Thomas' longstanding interest in the intersection of portraiture and power led to his next work, Cabinet in 2007, a slide show of nineteen head and shoulder portraits of cabinet ministers from Kerala's then ruling Left Democratic Front government.

===Assembly, 2008===

In 2008, Thomas's work Assembly was exhibited at Kashi gallery in Kochi. The show worked as an installation with red plastic chairs placed as though for an official function facing a screen on which were projected a series of photographs, each one of a mundane Kerala street scene framed by a temporary arch of the type typically constructed in the state to announce a social, religious, political or commercial function. The transition between the images was done using a common digital transitional device whereby the image collapsed in a centripetal swirl and re-emerged similarly. The twirl becomes a key to the work, directing and intervening on the rhythms of the viewers' gaze.

===View from Conolly's Plot, 2010===

As part of an ongoing exploration of the socio-political and cultural milieu of his home-state Kerala, Thomas' collection of photographs was in a show titled, View from Conolly's Plot at GALLERYSKE Bangalore in 2010. The series of nine images, taken over three years, depict events, structures and people and were a satirical and poignant exploration of the subtle and uncanny changes dispersed upon his native Kerala.

Contained in his photographs are references to Kerala's attempts to create a bridge between its past and its present, starting from the legacy of Henry Valentine Conolly, the collector of British Malabar, who set up the world's first teak plantation in Kerala in the 1840s. Ambassadors, photographed in 2007, is ostensibly a portrait of Vellapally Natesan, the General Secretary of a local social organisation dedicated to upholding the teachings of anti-caste social reformer Shree Narayana Guru. In the photograph, the artist places the leader and his wax statue imaging him side by side so that it is almost impossible to distinguish who is made of flesh and what is formed of wax. Also exhibited in the same show was his work, Happy Moments, a slide show presenting images of the backdrops used in a Bible-based quiz show on a Christian entertainment channel.

===Hereinafter, 2012===

In Hereinafter, Thomas explores the recurring themes of death, memory, the preservation of memory and mortality. This examination as with most work in Thomas’s practice centres on the cultural history of Kerala.

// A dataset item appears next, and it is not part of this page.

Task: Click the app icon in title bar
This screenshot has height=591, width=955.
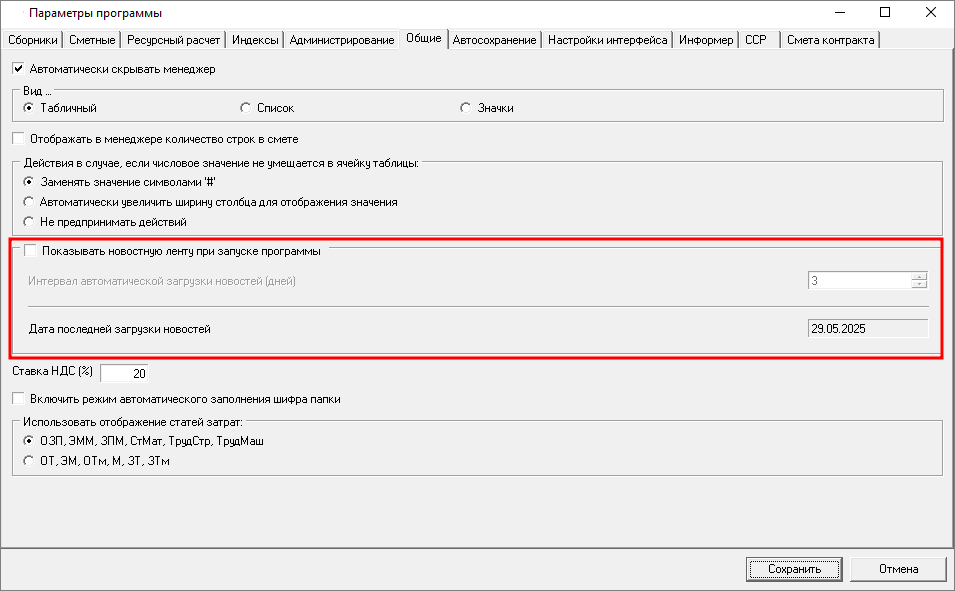Action: [x=12, y=13]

“Ithikkara Bridge", an image of a plaque that serves as a memorial stone emphasises a transition from life to death as well as elaborates the idea of passage The plaque reads "Ithikkara Bridge, opened for traffic on 20-1-1976, with the passage of the cortege of TK Divakaran, Honourable Minister of Works, Kerala state, who expired on 19-1-1976." In "KS Biologicals", Thomas documents the personal collection of K Shikamoni, a biology teacher in Thalachanvilai, Kanyakumari district. The image presents skeletons and jarred specimens in a private biology museum. The collection is enhanced with instants of the personal encroaching on the scientific with inclusions such as the remains of Shikamoni’s pet dog. “Staging at Nedumbarakkadu” is a photograph of a photograph of a man’s pre-staged lying in coffin. The work approaches the unwitting act of performance art- with an open casket, and wife and father-in-law in attendance. In “Preparations for Karthikeyan’s Post Mortem” a fallen elephant Karthikeyan is shown among a mass of gathering public. A note that accompanies the work tells of his demise following a road accident, his extraction from the vehicle, the efforts of doctors and locals to revive him and his death 14 hours after the accident.